The source also said that some at Planned Parenthood felt Wen was unwilling to use the word “abortion” — preferring phrases like “abortion care” — which some felt stigmatized the procedure.
A source close to Wen pushed back on allegations of management problems. Wen “had to bring on staff aligned with her vision and who had public health expertise,” the source told Vox. “She made major leadership changes, which were not always popular.”
In a letter to Planned Parenthood staff on her departure, Wen wrote, “I came to Planned Parenthood to run a national health care organization and to advocate for the broad range of public health policies that affect our patients’ health,” including prenatal care, cancer screening, and “the full spectrum of reproductive health care.”
However, she wrote, “the new Board leadership has determined that the priority of Planned Parenthood moving forward is to double down on abortion rights advocacy. With the landscape changing dramatically in the last several months and the right to safe, legal abortion care under attack like never before, I understand the shift in the Board’s prioritization.”

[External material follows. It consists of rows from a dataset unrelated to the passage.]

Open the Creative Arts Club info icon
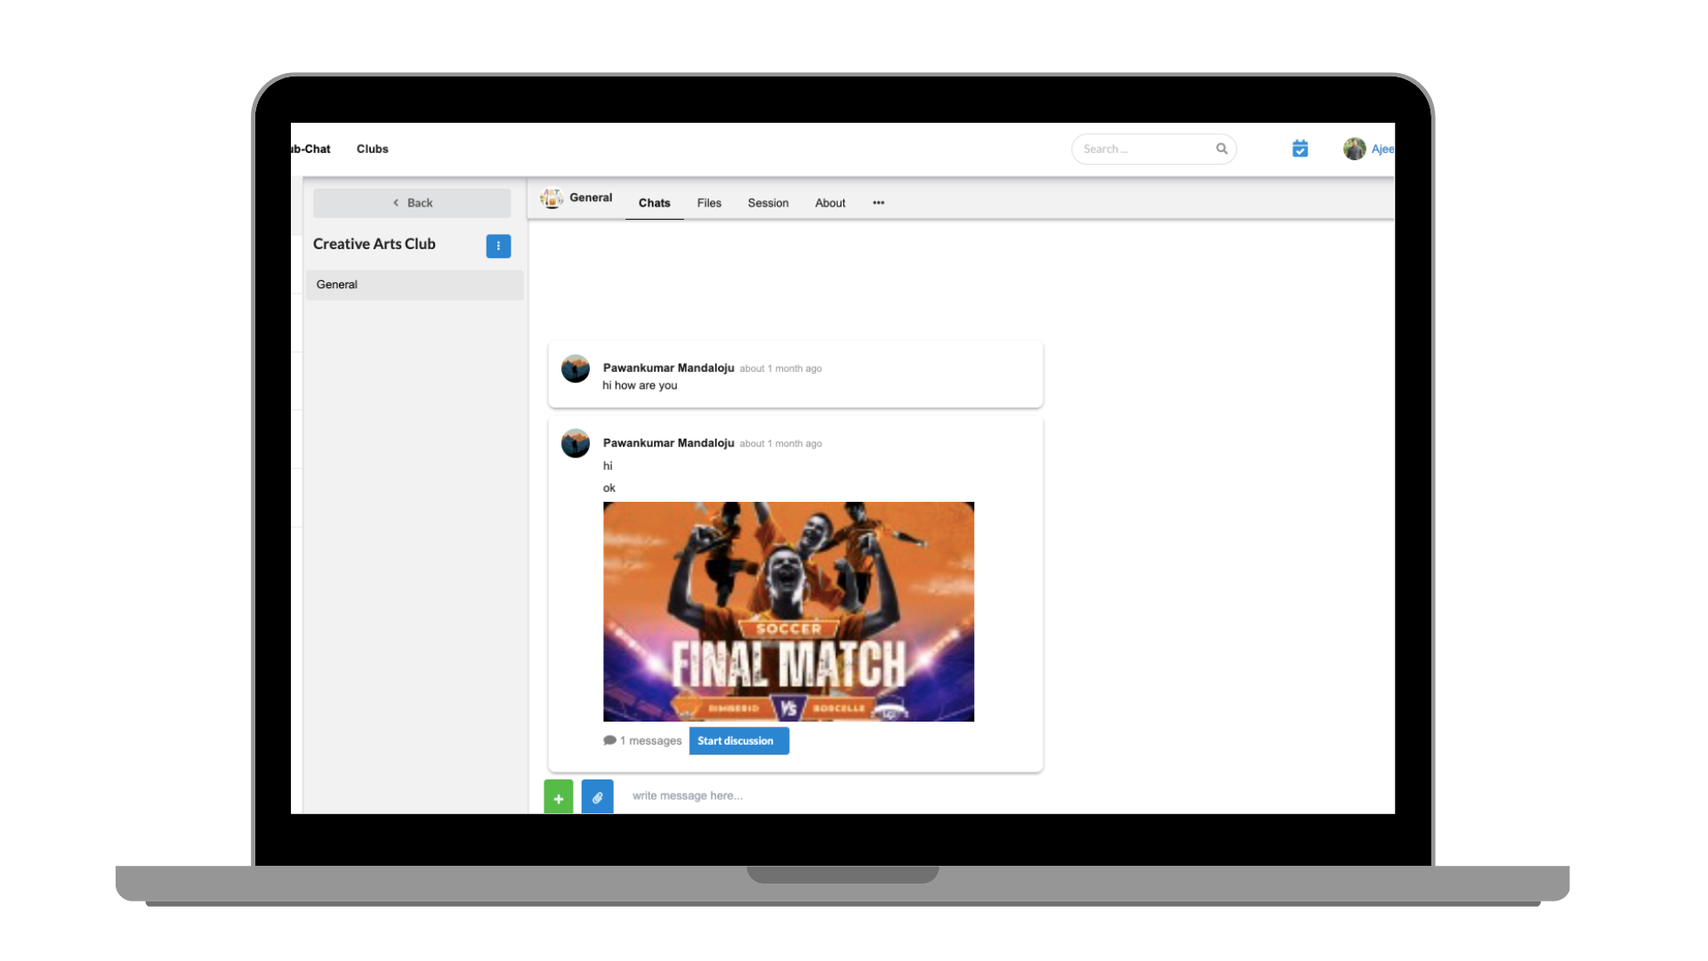Viewport: 1708px width, 961px height. (x=498, y=244)
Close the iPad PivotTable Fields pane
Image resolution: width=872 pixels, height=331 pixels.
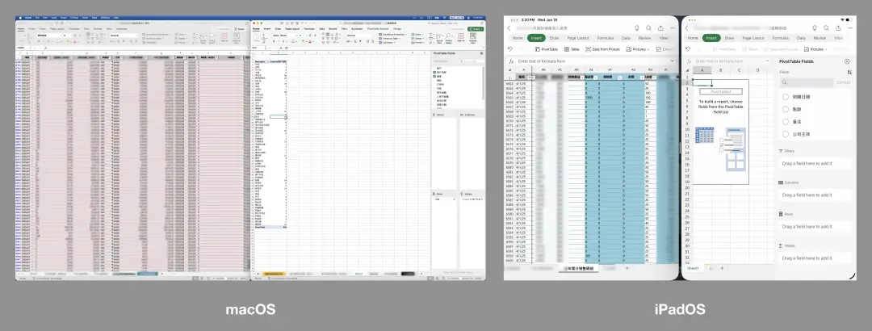pyautogui.click(x=847, y=61)
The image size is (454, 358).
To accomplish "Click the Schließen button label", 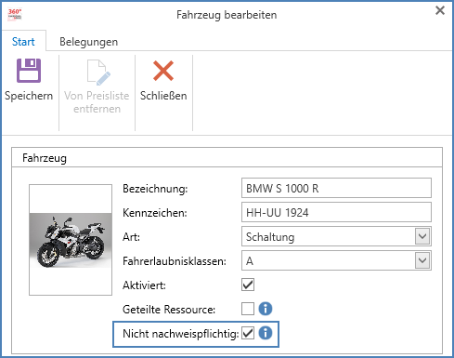I will click(163, 96).
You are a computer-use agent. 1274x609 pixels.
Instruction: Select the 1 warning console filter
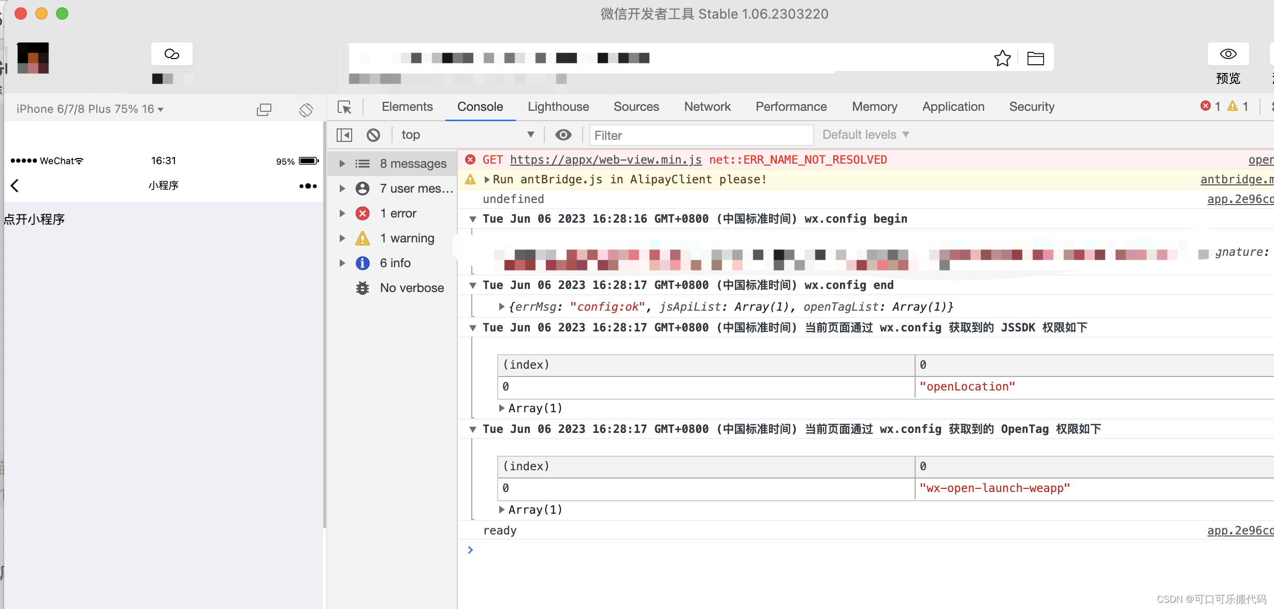pyautogui.click(x=407, y=238)
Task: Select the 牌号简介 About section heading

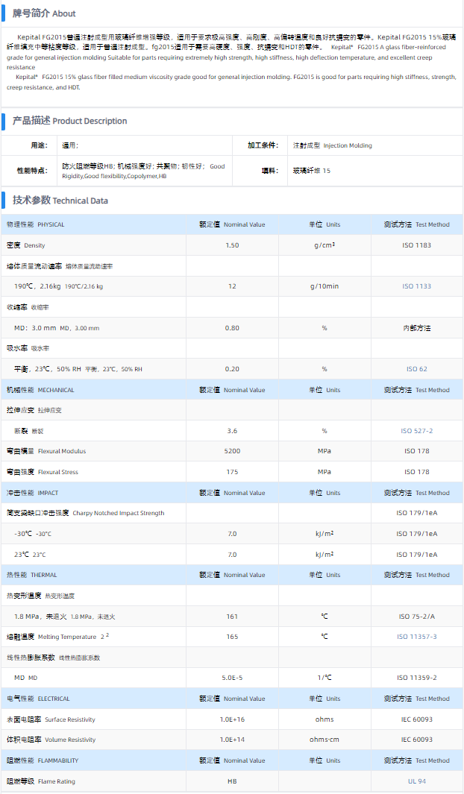Action: [44, 13]
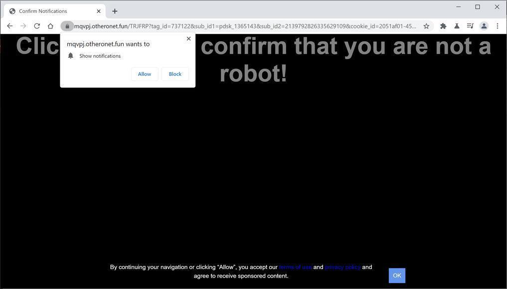Go to the browser home page
The image size is (507, 289).
tap(50, 26)
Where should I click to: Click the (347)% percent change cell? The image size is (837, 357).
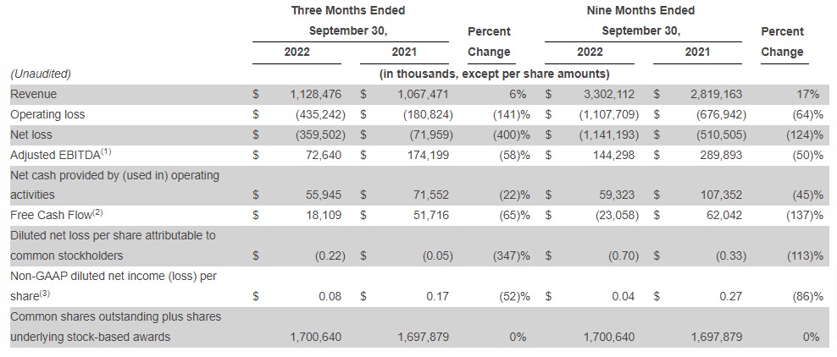513,255
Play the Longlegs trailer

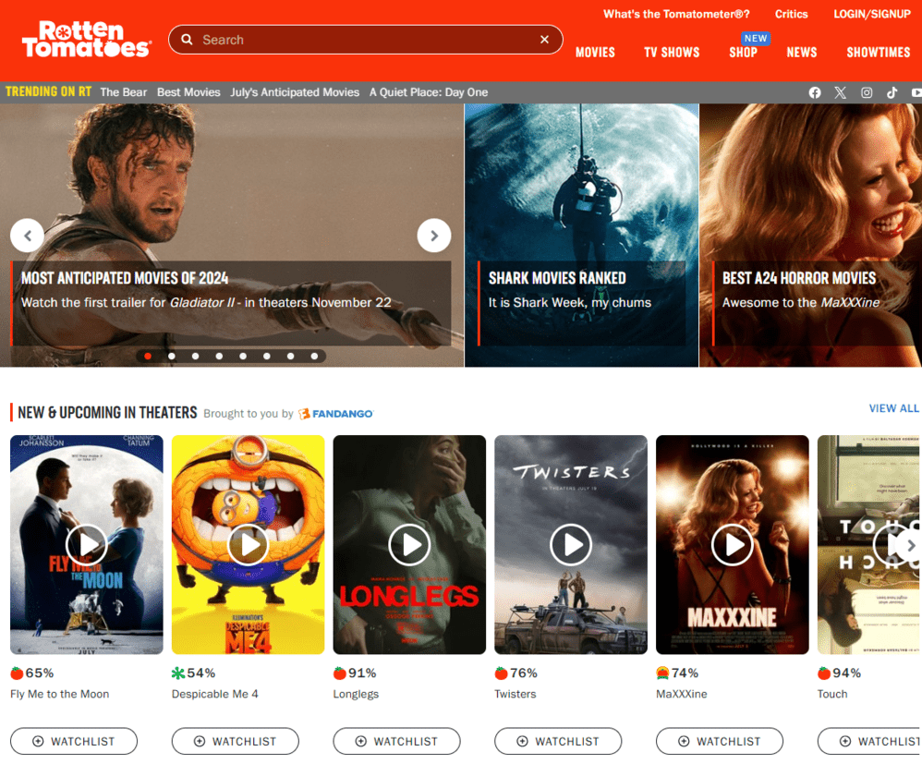(409, 545)
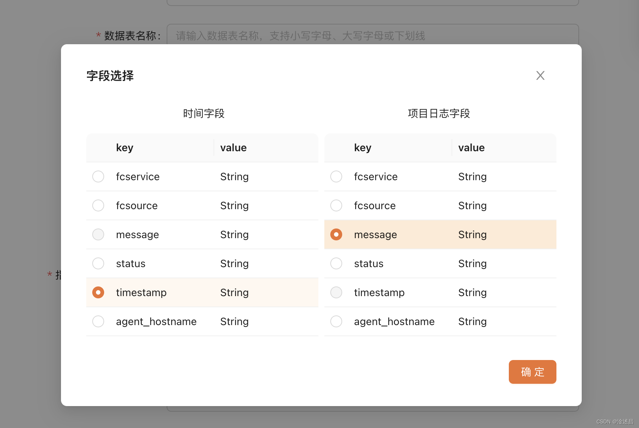Close the 字段选择 dialog
639x428 pixels.
pos(540,75)
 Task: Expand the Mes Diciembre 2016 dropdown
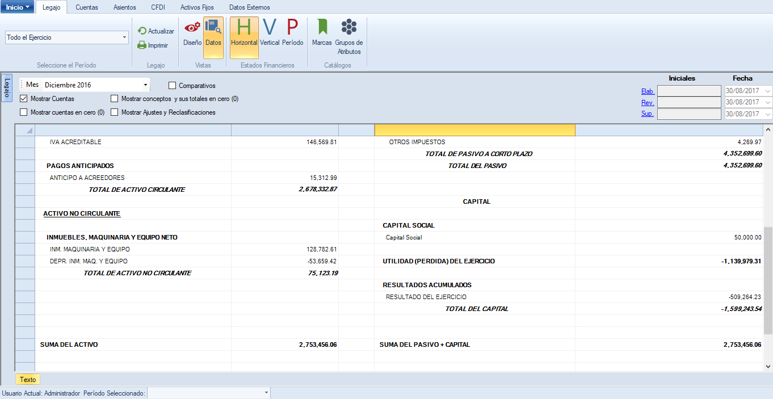(x=145, y=85)
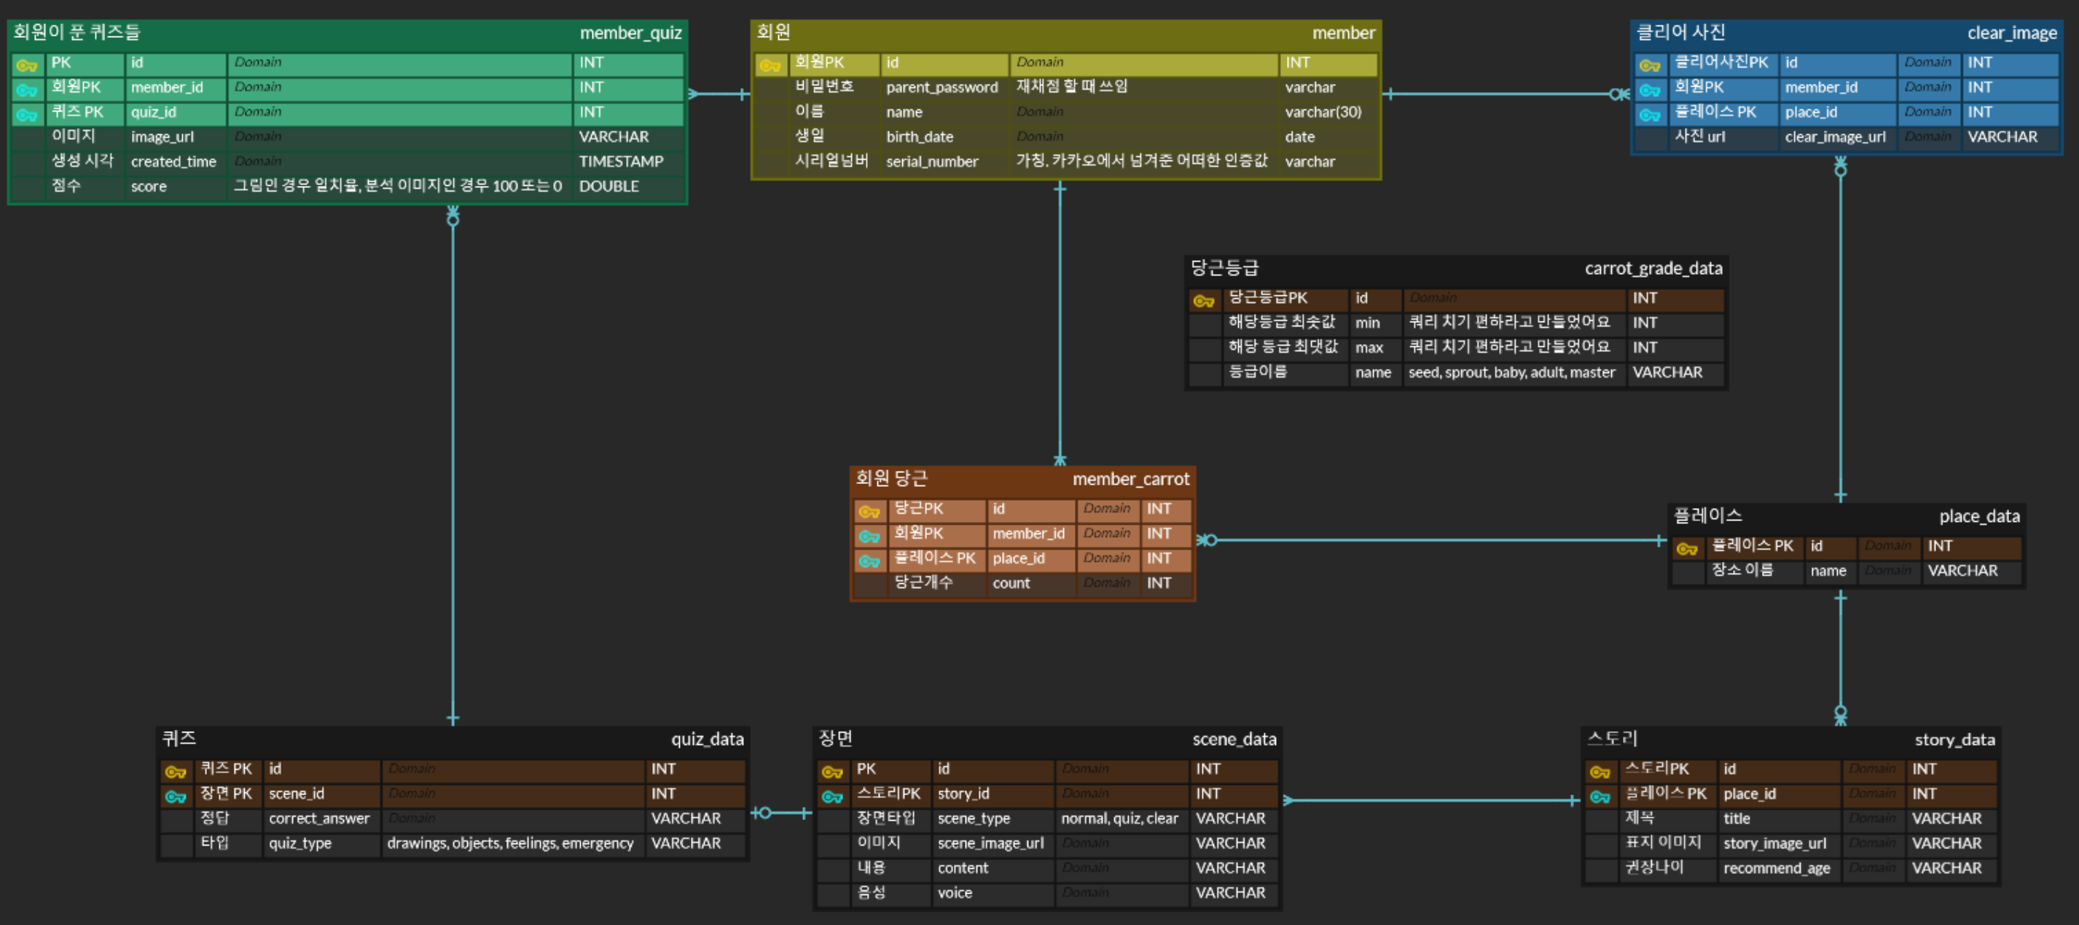Image resolution: width=2079 pixels, height=925 pixels.
Task: Click yellow key icon of carrot_grade_data id row
Action: [1203, 300]
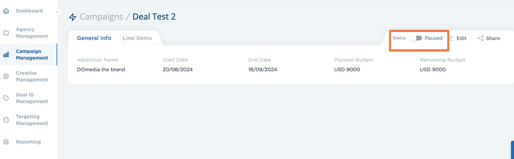This screenshot has width=514, height=159.
Task: Click the Paused status label
Action: [433, 38]
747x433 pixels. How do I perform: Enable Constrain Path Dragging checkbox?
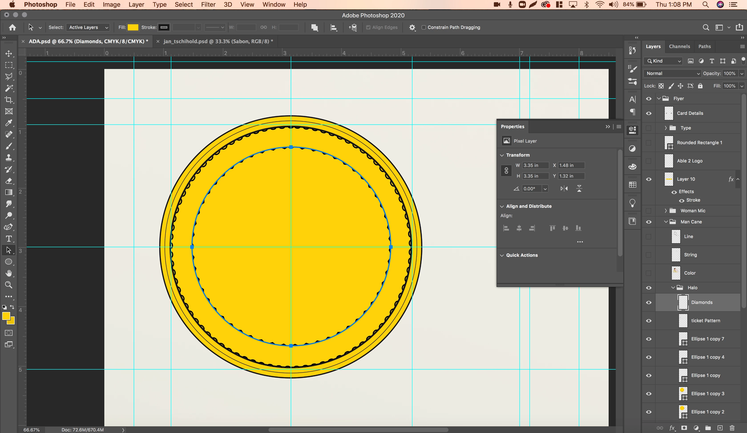point(424,27)
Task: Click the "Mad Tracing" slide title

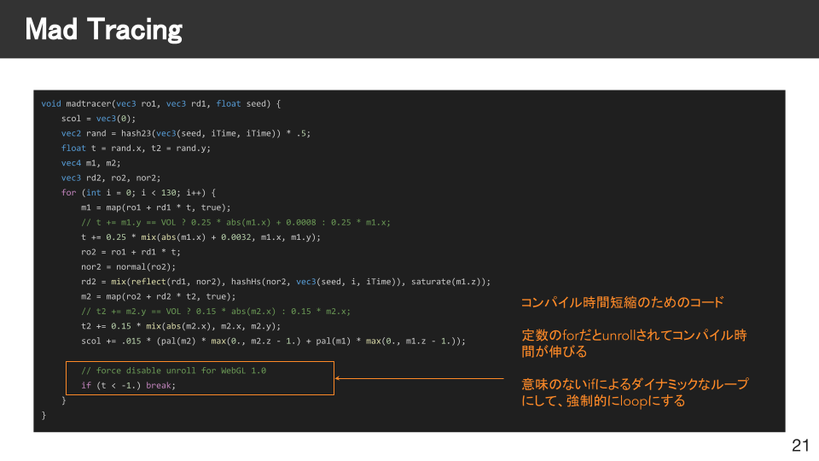Action: point(103,30)
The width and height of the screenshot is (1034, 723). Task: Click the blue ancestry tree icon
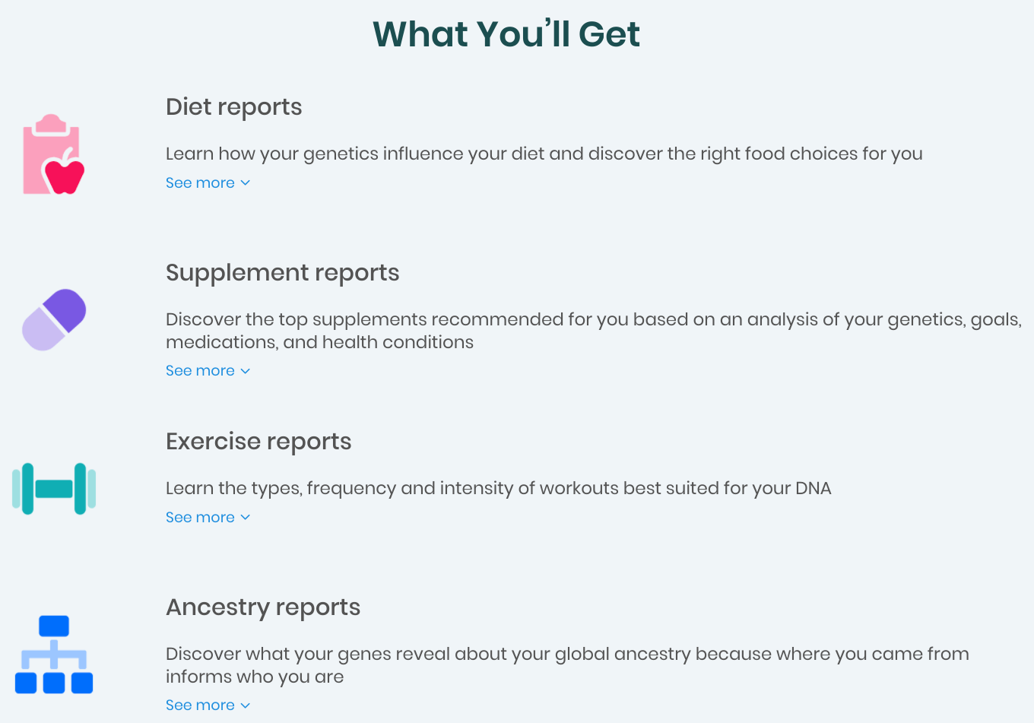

McGill Johnson, the co-founder of the anti-bias organization the Perception Institute, was selected unanimously by the board on Tuesday, according to the Times. She and whoever succeeds her as permanent president will have to contend with the near-total bans, now being challenged in court, as well as the Trump administration’s “domestic gag rule” barring Planned Parenthood and any other organization that performs abortions from receiving federal family planning funds under Title X. Planned Parenthood is fighting that rule in court as well.
Wen said in her statement Tuesday that “I will always stand with Planned Parenthood, as I continue my life’s work and mission of caring for and fighting for women, families, and communities.”